Programmatic building of a secretory acinus is driven by neuronal-epithelial NRG1-ERBB3-mTORC2 signaling.

Acinar cells are the principal secretory unit of multiple exocrine organs. A single cell layered, lumenized acinus forms from a large cohort of epithelial progenitors that must initiate and coordinate three cellular programs of acinar specification, namely, lineage progression, secretion, and polarization. Despite this well-known outcome, the mechanism(s) regulating these complex programs are unknown. Here, we demonstrate that neuronal-epithelial cross-talk drives acinar specification through neuregulin (NRG1)-ERBB3-mTORC2 signaling.

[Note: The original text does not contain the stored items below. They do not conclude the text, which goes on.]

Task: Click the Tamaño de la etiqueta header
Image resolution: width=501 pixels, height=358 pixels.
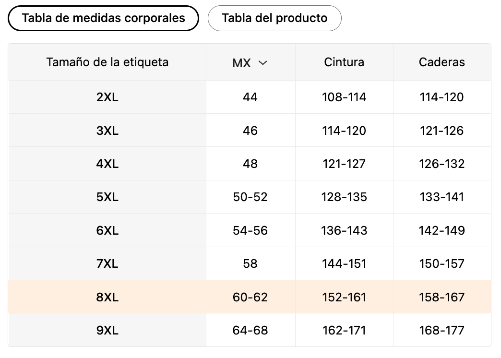Action: (107, 62)
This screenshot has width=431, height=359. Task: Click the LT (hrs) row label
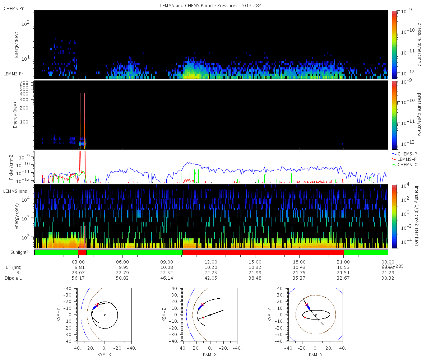click(x=14, y=267)
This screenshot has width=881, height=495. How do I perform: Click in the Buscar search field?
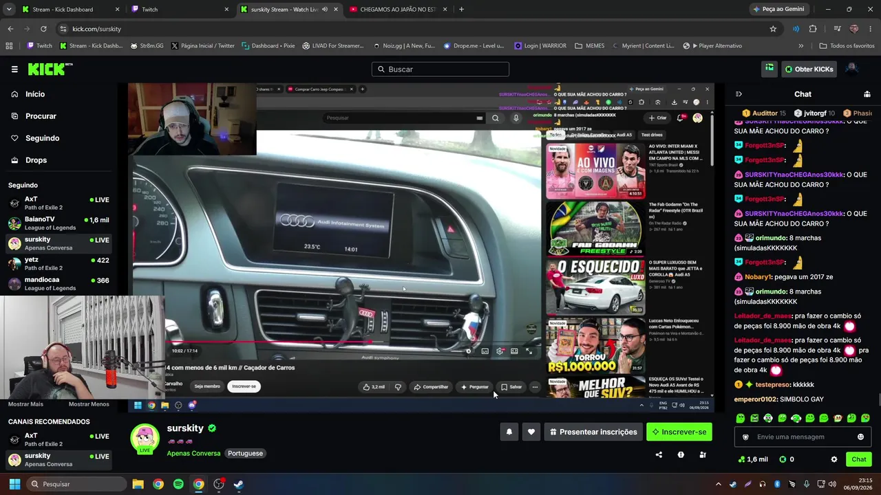(x=441, y=69)
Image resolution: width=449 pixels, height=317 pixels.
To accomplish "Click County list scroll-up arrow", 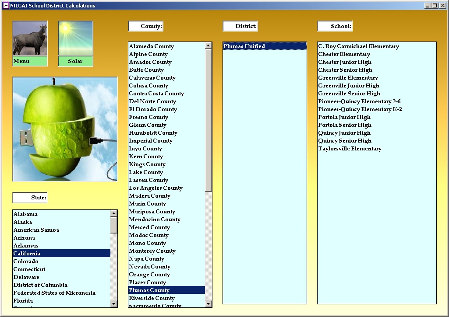I will [x=209, y=46].
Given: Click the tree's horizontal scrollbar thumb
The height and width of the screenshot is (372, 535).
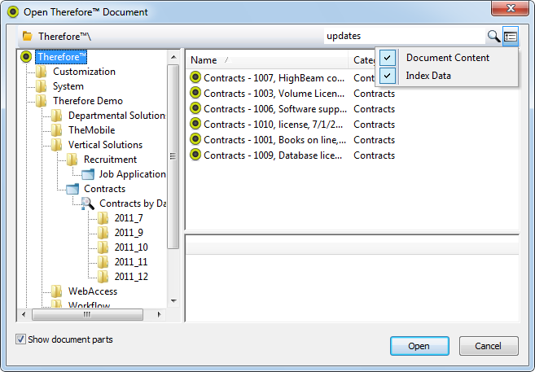Looking at the screenshot, I should (87, 314).
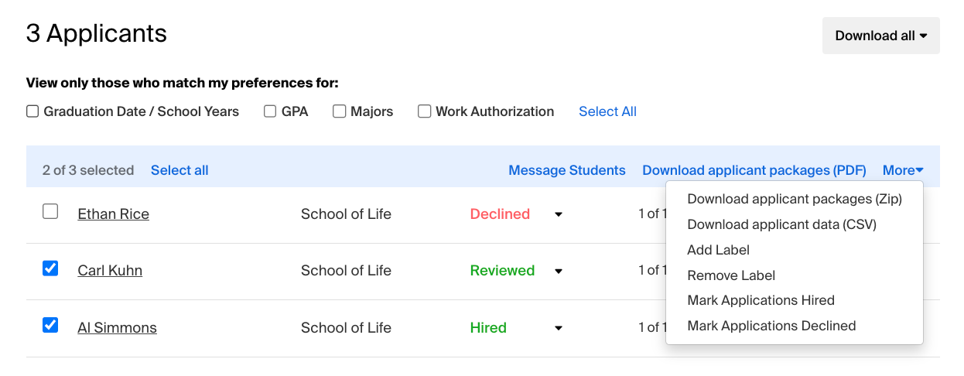This screenshot has height=376, width=964.
Task: Deselect Al Simmons' checkbox
Action: [50, 325]
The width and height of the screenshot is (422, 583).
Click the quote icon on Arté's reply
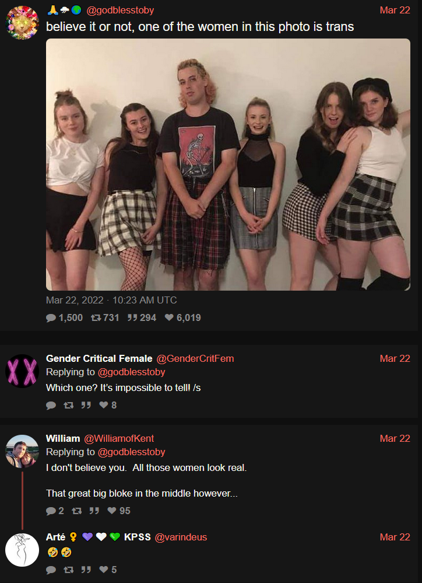pyautogui.click(x=86, y=570)
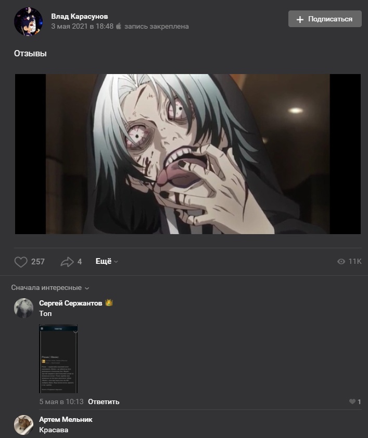
Task: Expand the Ещё more options menu
Action: (107, 261)
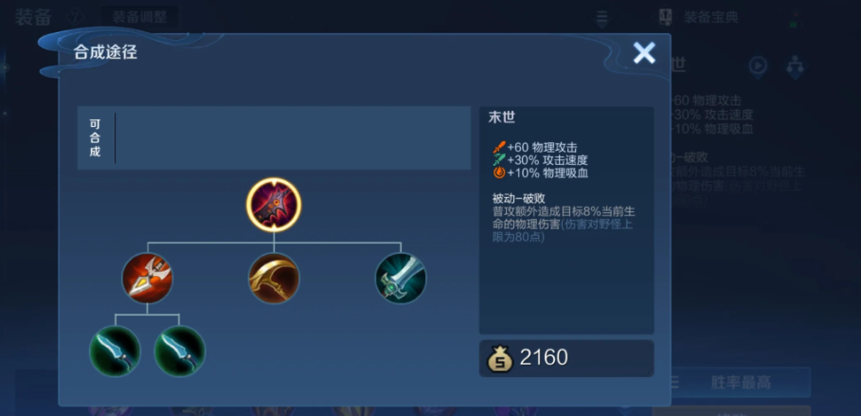
Task: Open the list filter icon
Action: (602, 17)
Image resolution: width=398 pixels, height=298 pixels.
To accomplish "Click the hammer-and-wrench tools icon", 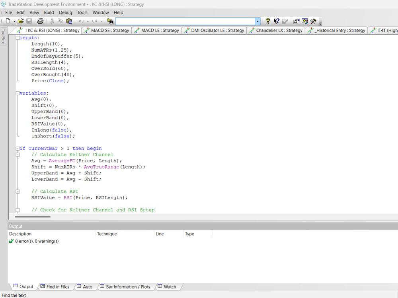I will [313, 21].
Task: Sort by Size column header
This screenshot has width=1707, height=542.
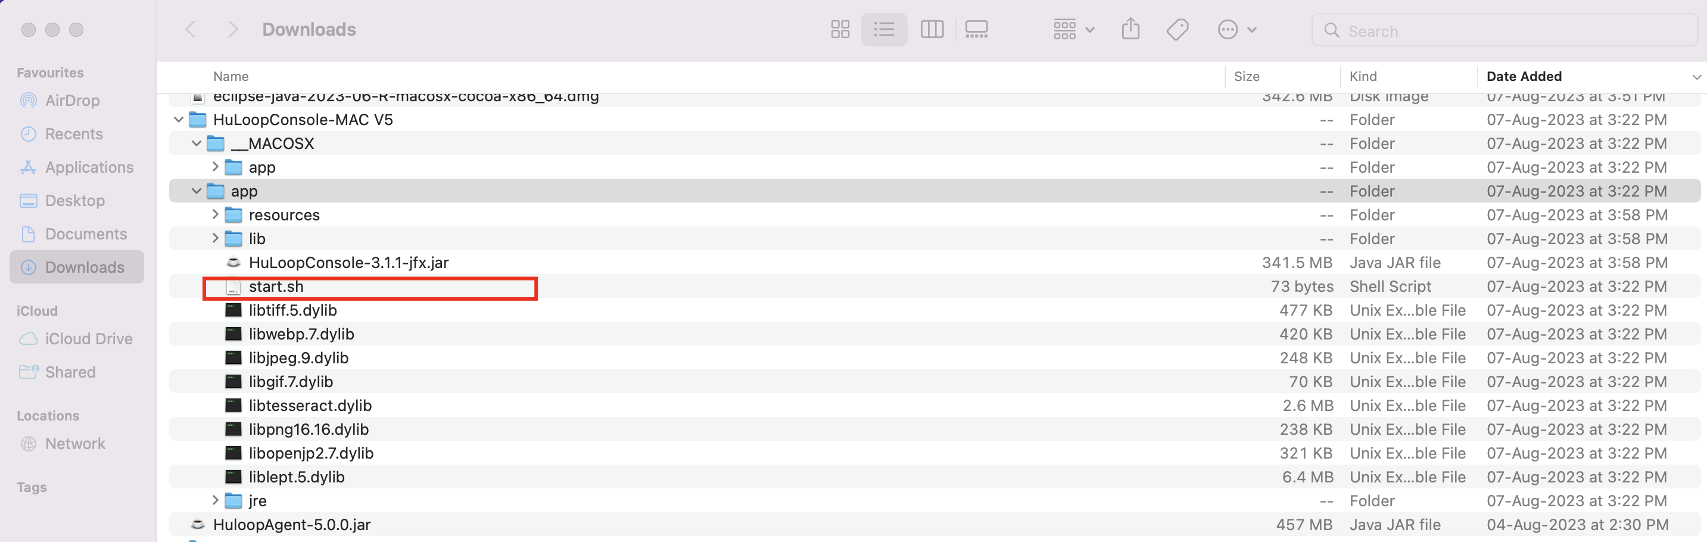Action: coord(1246,77)
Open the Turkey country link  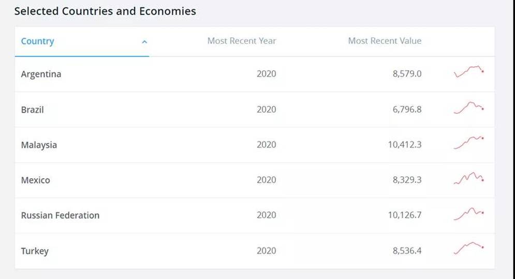35,251
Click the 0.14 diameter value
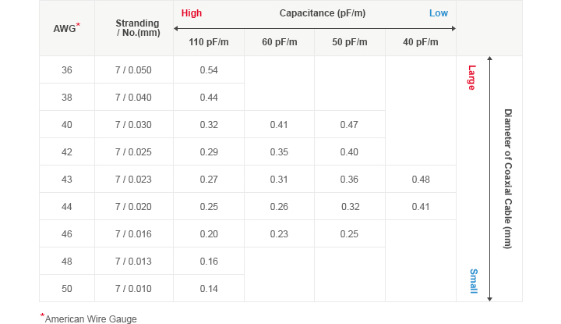This screenshot has width=561, height=324. tap(209, 289)
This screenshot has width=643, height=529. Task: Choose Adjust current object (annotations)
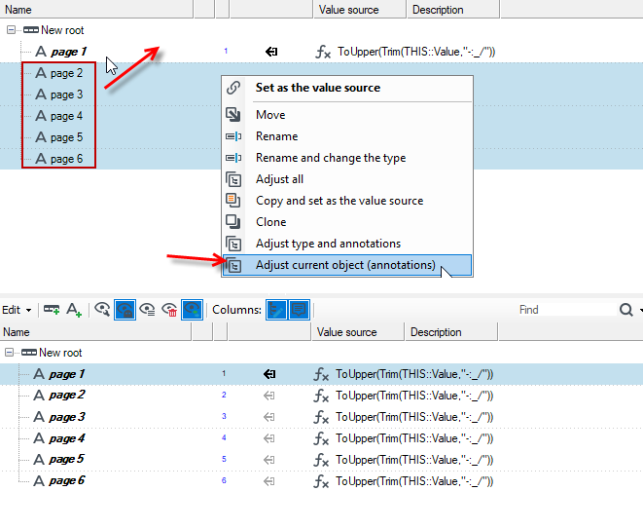347,265
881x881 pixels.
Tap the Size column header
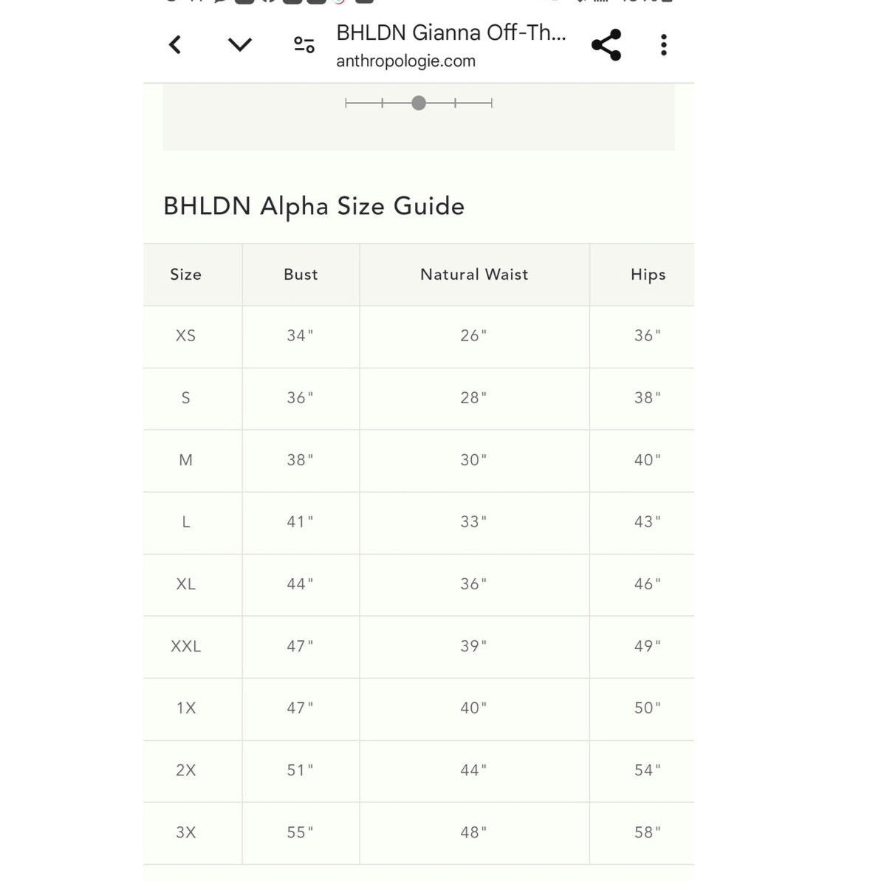[186, 275]
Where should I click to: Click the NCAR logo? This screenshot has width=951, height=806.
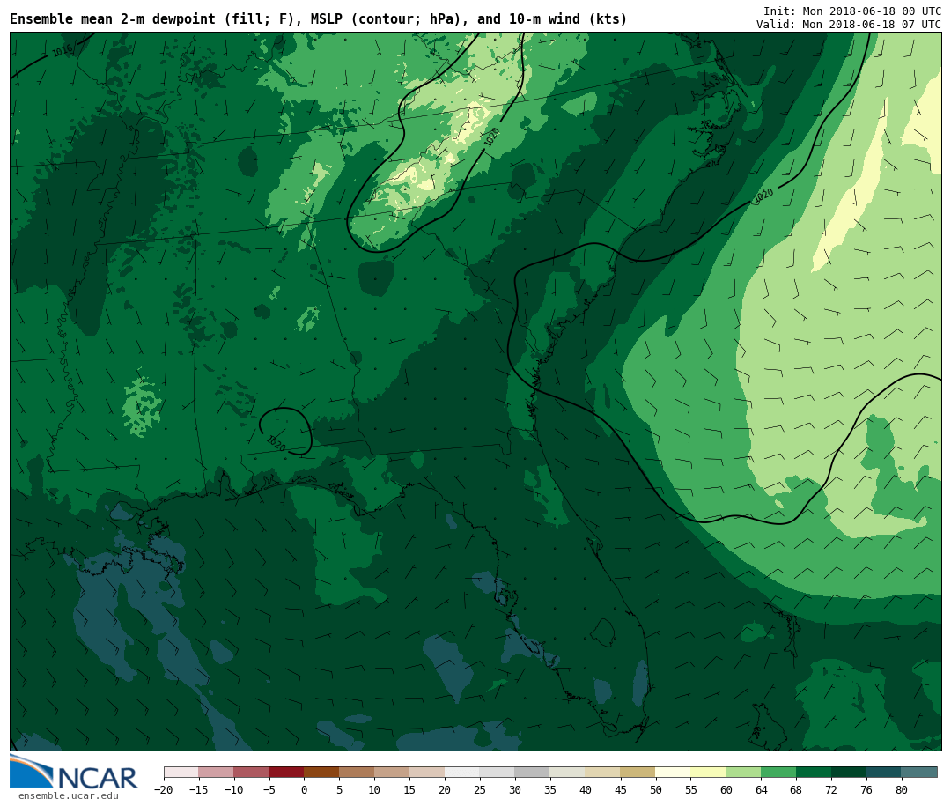point(74,773)
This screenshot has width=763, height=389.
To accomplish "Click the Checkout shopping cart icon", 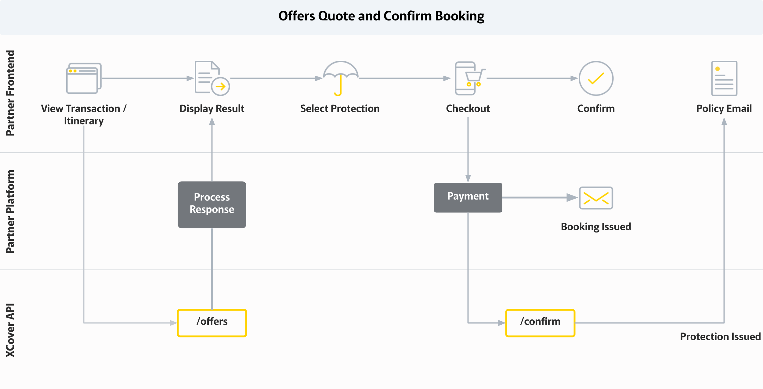I will tap(469, 78).
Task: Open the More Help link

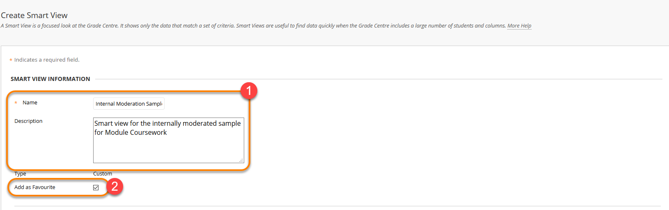Action: (519, 25)
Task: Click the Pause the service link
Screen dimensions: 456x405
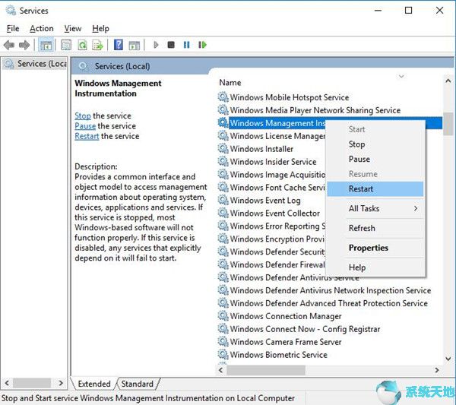Action: 85,126
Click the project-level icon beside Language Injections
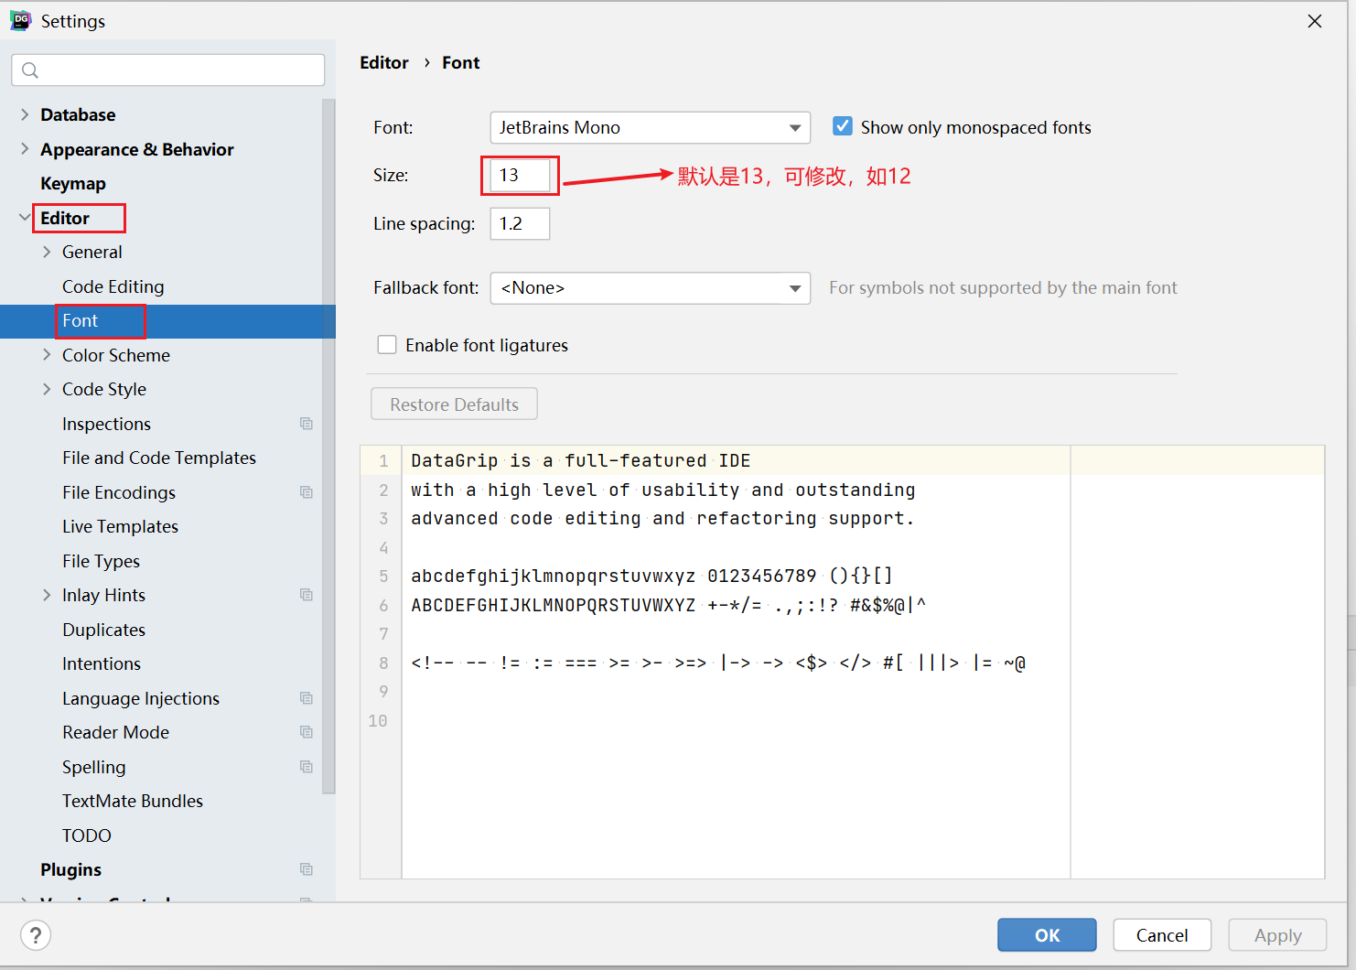Screen dimensions: 1356x970 pos(307,698)
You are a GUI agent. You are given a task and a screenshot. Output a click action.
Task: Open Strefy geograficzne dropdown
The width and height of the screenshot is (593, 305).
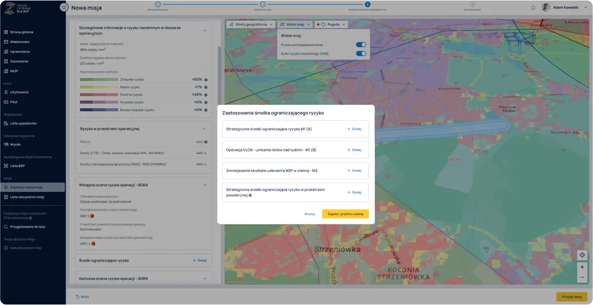[x=250, y=24]
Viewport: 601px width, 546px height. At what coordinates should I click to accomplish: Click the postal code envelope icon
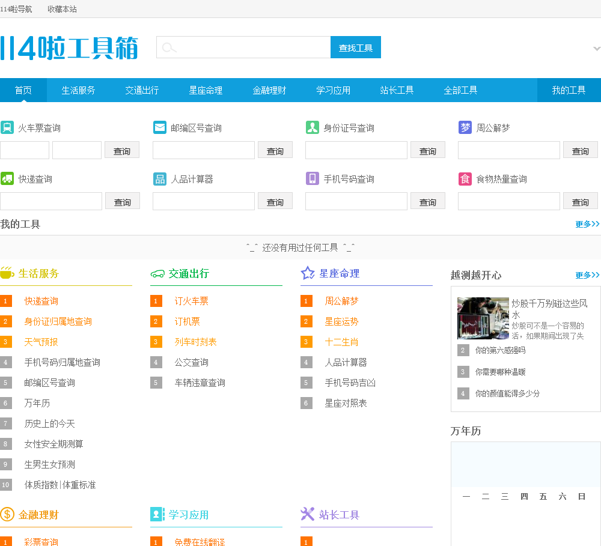click(x=160, y=127)
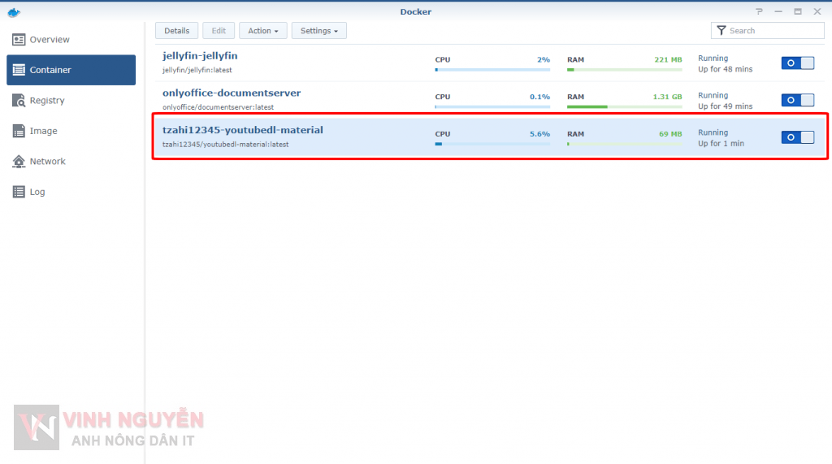Viewport: 832px width, 464px height.
Task: Open the Action dropdown menu
Action: (x=262, y=31)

Using single-cell and global RNA-sequencing of developing salivary glands, we identified NRG1-ERBB3 to precisely overlap with acinar specification during gland development. Genetic deletion of Erbb3 prevented cell lineage progression and the establishment of lumenized, secretory acini. Conversely, NRG1 treatment of isolated epithelia was sufficient to recapitulate the development of secretory acini. Mechanistically, we found NRG1-ERBB3 regulates each developmental program through an mTORC2 signaling pathway. Thus, we reveal a novel neuronal-epithelial (NRG1/ERBB3/mTORC2) mechanism to orchestrate the creation of functional acini. Comparative analysis of gene expression between 1) salivary glannds at different stages of development (E13-E18), 2) salivary epithelia treated with NRG1 for 4, 48, 72 or 96 hrs compared to corresponding controls and 3) wild type and Erbb3 deficient E16 salivary glands.